[Supplied passage]:

··········

Police accountability petition advances

A City Council committee received a proposal that would require police to carry professional liability insurance.

Minneapolis City Clerk, Casey Carl, tells the Health, Environment and Community Engagement Committee that Communities United Against Police Brutality obtained the set amount of signatures to put the requirement of Professional Liability Insurance on the upcoming ballot at the Minneapolis City Council on July 11.

Kelsey Christensen

Minneapolis City Clerk, Casey Carl, tells the Health, Environment and Community Engagement Committee that Communities United Against Police Brutality obtained the set amount of signatures to put the requirement of Professional Liability Insurance on the upcoming ballot at the Minneapolis City Council on July 11.

Ryan Faircloth

A petition to place a police insurance amendment on November’s ballot was approved at a Minneapolis City Council committee meeting Monday.

Though the measure requires another step of council approval before it’s placed on any ballot, the proposal — backed by the Committee for Professional Policing and more than 7,000 signatures — would require every Minneapolis Police Department officer to carry professional liability insurance.

Under the amendment, Minneapolis would pay the base rate of the insurance. But if misconduct or lawsuits cause premium overages, the officer responsible would pay out of pocket.

This contrasts the current system, where the city budgets for lawsuits against police officers and covers their settlements, said Michelle Gross, president of Communities United Against Police Brutality.

“The city literally budgets for police brutality,” she said.

Gross — also a Committee for Professional Policing board member — said the proposal would make police less likely to misbehave.

“The beauty of it is that it provides huge incentive for police not to engage in that conduct,” she said.

Gross said about 150 of 850 Minneapolis police officers are “problem officers” with at least five complaints.

She said the proposal would affect these officers primarily, not the officers who haven’t engaged in misconduct.

“We really see [misconduct as] centered around certain particular officers, and it’s a shame because in our meetings, we literally know the names of these officers,” Gross said.

Liability insurance could target officers with a history of misconduct, said Michelle Phelps, a University of Minnesota criminology, law and deviance professor.

“There would be real costs for officers who were involved with multiple use of force charges … and that would help to weed out some of the folks on the force … who’ve had a history of being more aggressive,” Phelps said.

Still, she said she is unsure of its effectiveness given a lack of research.

Lt. Bob Kroll, president of Minneapolis’ police union, said he thinks the proposal has problems.

“To some, it may seem like a great idea, but when you drill down into the feasibility … it’s not very well thought out,” he said.

He said a liability insurance requirement would violate a state statute and police labor agreements, which require municipalities to defend officers from damages.

It could also be difficult to find an insurance company for the project, Kroll said, because various rates would be needed to cover officers with different duties and risks.

“Officers … incur different amounts of liability,” he said. “Basically, your 911 patrol officers would be the most expensive to insure, and that would go up by the frequency of contacts.”

··········

Stored data entries
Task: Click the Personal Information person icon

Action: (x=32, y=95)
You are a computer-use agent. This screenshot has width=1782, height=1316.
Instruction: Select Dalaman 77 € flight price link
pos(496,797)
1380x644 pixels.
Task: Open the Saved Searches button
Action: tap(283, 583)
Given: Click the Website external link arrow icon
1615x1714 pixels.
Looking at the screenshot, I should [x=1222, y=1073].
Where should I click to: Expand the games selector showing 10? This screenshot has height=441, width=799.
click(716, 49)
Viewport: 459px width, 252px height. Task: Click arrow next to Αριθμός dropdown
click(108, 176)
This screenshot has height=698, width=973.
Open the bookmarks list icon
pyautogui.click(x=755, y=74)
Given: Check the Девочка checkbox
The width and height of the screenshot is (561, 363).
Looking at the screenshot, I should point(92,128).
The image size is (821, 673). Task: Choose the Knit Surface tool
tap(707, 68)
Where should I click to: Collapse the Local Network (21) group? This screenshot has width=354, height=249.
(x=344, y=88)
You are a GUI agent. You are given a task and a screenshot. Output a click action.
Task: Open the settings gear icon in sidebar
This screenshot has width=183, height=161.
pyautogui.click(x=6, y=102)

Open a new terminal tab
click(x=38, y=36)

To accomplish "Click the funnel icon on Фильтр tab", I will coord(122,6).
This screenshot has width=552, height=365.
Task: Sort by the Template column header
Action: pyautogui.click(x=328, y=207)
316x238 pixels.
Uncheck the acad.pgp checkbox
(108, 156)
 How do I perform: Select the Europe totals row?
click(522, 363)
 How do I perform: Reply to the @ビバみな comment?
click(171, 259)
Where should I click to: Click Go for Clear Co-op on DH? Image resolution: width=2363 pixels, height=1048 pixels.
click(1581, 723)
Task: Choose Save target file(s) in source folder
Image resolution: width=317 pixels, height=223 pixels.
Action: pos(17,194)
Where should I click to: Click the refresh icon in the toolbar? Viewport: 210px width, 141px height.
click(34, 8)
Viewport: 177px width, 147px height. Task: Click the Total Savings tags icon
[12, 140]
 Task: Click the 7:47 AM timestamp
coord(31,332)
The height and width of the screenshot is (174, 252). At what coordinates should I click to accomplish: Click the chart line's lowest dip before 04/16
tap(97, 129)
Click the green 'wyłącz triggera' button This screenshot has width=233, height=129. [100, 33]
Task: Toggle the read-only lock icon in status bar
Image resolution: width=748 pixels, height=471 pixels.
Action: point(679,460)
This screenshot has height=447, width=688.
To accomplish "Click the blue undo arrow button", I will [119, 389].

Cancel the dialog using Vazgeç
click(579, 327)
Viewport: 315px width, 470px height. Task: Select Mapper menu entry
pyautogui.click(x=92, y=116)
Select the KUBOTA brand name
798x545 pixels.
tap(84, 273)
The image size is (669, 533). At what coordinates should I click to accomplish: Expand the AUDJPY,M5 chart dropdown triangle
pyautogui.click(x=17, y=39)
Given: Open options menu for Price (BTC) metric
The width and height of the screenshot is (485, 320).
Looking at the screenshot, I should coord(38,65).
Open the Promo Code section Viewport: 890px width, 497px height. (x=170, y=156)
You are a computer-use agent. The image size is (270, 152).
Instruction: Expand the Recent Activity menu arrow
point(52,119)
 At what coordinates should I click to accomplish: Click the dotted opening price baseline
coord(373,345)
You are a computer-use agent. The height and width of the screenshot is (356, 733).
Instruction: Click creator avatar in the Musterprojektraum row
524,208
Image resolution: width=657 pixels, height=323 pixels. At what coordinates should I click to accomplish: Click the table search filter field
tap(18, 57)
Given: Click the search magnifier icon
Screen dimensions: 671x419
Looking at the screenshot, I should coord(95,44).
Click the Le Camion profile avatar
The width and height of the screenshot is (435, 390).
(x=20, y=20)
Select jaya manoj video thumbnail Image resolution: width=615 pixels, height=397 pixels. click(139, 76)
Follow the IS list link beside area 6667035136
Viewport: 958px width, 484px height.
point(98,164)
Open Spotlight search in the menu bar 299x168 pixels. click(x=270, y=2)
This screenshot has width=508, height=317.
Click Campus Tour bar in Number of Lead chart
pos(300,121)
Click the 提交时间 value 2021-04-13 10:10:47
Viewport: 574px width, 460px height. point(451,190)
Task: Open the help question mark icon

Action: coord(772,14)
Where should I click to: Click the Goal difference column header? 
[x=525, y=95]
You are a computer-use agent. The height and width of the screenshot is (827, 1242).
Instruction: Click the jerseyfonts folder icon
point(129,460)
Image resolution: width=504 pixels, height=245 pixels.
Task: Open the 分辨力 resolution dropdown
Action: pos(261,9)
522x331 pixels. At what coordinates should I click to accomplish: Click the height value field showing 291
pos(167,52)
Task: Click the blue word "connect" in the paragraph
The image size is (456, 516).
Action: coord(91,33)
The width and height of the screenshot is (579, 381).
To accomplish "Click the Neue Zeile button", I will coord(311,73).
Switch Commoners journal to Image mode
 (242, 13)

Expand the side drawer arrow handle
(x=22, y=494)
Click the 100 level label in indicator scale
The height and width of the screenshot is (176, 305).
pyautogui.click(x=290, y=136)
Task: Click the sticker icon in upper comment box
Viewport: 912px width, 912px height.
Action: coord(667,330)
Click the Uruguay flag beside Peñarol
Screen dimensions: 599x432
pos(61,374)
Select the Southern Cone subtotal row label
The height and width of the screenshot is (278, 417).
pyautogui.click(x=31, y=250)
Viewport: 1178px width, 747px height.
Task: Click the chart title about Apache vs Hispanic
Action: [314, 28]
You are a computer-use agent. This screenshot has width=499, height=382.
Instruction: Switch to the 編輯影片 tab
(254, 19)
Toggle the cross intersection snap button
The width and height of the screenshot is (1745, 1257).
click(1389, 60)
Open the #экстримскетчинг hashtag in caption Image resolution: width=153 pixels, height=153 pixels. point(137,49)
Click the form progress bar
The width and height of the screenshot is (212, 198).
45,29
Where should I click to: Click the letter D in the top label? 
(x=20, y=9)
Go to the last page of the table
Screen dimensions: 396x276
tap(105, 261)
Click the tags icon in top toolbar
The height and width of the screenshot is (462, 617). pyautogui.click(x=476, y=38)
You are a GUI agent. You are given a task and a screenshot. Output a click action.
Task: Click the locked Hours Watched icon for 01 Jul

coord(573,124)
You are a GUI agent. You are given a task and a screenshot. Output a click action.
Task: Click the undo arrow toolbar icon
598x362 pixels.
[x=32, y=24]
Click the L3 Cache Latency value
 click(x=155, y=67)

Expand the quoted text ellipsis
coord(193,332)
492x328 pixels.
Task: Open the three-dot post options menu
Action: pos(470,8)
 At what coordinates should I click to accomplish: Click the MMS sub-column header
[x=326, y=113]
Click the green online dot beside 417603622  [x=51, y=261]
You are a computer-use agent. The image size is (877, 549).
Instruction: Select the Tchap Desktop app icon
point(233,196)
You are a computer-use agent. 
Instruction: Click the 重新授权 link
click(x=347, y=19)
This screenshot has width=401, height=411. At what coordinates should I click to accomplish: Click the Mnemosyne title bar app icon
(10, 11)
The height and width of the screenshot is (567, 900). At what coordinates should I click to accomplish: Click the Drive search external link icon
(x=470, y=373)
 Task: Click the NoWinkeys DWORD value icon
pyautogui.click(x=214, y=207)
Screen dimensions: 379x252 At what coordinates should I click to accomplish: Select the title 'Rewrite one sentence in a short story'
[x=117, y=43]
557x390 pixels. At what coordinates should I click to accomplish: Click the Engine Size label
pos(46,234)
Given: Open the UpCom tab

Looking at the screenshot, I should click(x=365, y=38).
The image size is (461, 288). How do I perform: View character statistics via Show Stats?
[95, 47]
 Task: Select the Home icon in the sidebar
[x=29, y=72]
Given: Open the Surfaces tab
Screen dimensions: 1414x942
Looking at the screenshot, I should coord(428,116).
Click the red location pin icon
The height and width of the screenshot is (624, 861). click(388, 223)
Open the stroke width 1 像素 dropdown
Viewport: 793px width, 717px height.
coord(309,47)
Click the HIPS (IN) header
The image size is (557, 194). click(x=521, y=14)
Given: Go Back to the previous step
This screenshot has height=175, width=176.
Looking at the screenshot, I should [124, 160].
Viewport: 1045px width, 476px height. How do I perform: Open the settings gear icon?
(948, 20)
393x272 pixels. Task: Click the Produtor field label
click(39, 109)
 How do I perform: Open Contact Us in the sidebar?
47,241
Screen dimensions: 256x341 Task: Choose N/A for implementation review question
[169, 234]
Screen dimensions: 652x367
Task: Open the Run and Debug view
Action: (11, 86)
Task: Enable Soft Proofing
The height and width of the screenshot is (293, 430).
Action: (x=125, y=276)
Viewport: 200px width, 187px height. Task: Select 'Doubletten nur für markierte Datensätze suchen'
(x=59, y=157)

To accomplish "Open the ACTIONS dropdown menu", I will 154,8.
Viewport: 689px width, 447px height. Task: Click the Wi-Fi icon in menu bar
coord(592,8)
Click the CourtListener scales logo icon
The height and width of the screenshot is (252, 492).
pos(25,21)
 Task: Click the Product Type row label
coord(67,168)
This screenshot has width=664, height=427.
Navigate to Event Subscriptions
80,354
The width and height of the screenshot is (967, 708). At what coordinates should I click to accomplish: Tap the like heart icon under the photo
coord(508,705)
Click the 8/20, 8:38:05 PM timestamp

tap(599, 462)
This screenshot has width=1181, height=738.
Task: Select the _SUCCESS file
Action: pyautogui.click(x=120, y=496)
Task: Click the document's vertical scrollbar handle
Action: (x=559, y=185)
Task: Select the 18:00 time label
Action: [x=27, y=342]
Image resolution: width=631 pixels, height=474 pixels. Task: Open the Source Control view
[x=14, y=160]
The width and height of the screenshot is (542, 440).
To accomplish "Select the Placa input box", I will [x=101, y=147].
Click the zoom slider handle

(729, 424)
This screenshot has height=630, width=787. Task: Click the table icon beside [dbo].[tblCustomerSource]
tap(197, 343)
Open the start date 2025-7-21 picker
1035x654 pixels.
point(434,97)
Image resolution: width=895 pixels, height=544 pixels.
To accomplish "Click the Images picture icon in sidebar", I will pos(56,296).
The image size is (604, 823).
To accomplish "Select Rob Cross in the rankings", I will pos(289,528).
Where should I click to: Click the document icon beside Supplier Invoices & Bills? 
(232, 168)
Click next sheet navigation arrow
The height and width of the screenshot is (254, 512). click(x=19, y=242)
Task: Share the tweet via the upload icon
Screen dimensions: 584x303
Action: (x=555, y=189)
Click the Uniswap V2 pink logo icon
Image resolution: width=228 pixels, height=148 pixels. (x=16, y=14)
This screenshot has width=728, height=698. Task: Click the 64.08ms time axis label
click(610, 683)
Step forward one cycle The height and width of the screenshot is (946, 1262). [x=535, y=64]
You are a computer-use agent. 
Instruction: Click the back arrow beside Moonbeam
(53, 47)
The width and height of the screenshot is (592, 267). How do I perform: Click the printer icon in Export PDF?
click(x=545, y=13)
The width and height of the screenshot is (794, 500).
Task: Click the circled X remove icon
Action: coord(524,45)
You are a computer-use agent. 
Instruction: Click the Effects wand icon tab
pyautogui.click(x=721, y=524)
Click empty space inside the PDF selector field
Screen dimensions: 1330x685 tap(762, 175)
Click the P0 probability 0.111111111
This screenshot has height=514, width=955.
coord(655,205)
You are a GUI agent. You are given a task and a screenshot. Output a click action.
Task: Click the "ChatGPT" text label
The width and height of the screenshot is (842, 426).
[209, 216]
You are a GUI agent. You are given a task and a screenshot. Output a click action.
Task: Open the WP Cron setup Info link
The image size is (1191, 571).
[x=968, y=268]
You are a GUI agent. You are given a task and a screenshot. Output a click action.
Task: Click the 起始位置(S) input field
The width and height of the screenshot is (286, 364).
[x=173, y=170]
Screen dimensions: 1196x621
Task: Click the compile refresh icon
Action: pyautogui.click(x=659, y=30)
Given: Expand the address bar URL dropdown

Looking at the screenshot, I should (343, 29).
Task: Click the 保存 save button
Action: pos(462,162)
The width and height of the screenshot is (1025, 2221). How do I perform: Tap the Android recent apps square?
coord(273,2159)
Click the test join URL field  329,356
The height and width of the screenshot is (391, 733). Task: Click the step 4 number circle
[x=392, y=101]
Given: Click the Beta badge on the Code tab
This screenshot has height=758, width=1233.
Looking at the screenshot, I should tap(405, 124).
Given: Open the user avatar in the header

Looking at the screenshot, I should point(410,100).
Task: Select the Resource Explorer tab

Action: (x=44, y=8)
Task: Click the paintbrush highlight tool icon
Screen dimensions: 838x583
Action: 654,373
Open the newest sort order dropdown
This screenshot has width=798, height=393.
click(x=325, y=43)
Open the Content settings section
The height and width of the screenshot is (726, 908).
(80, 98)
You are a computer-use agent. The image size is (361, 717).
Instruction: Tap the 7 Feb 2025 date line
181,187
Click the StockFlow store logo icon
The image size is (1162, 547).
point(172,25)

··········

[Questions to answer]:
A: Copy the passage of the police insurance article starting with "Ryan Faircloth" and going on through "Against Police Brutality.".
B: In the police insurance article, who would pay out of pocket when misconduct or lawsuits cause premium overages?
C: Pick up the police insurance article after its final sentence and continue writing it.
The records have no connection to the police insurance article.

[Responses by task]:
A:
Ryan Faircloth

A petition to place a police insurance amendment on November’s ballot was approved at a Minneapolis City Council committee meeting Monday.

Though the measure requires another step of council approval before it’s placed on any ballot, the proposal — backed by the Committee for Professional Policing and more than 7,000 signatures — would require every Minneapolis Police Department officer to carry professional liability insurance.

Under the amendment, Minneapolis would pay the base rate of the insurance. But if misconduct or lawsuits cause premium overages, the officer responsible would pay out of pocket.

This contrasts the current system, where the city budgets for lawsuits against police officers and covers their settlements, said Michelle Gross, president of Communities United Against Police Brutality.

B: The officer responsible would pay.

C:
He also said police could become overly cautious with the added stress, and this would cause officers to be less proactive on the job.

“They’re going to be very, very hesitant to involving and engaging in anything,” Kroll said.

He said he doesn’t think voters who want “good police protection” will want this amendment passed.

“Officers that don’t do anything aren’t going to get complaints,” Kroll said. “Officers that are the ones that are out there digging and doing aggressive police work are going to get complaints.”

Still, despite the concerns, Phelps said she thinks the proposal is a good starting point toward improving police-community relations.

“I think this mechanism would help to solve that problem,” she said. “It would help solve the problem of there not being real consequences for use of force.”

But Phelps acknowledged proper use of force depends on the situation.

“We want police officers to be proactively engaged. … We want them to stop people when they’re committing wrongdoings,” she said. “But what we don’t want is police stopping masses of people on demographic characteristics alone for really low-level stuff, [and] then those situations escalate.”

Gross said she also disagrees with the concern officers will be less proactive.

She said the liability insurance method has helped control misconduct before, like in medical professions. 

“It’s an old concept; it’s just the novelty of it is applying it to policing,” Gross said.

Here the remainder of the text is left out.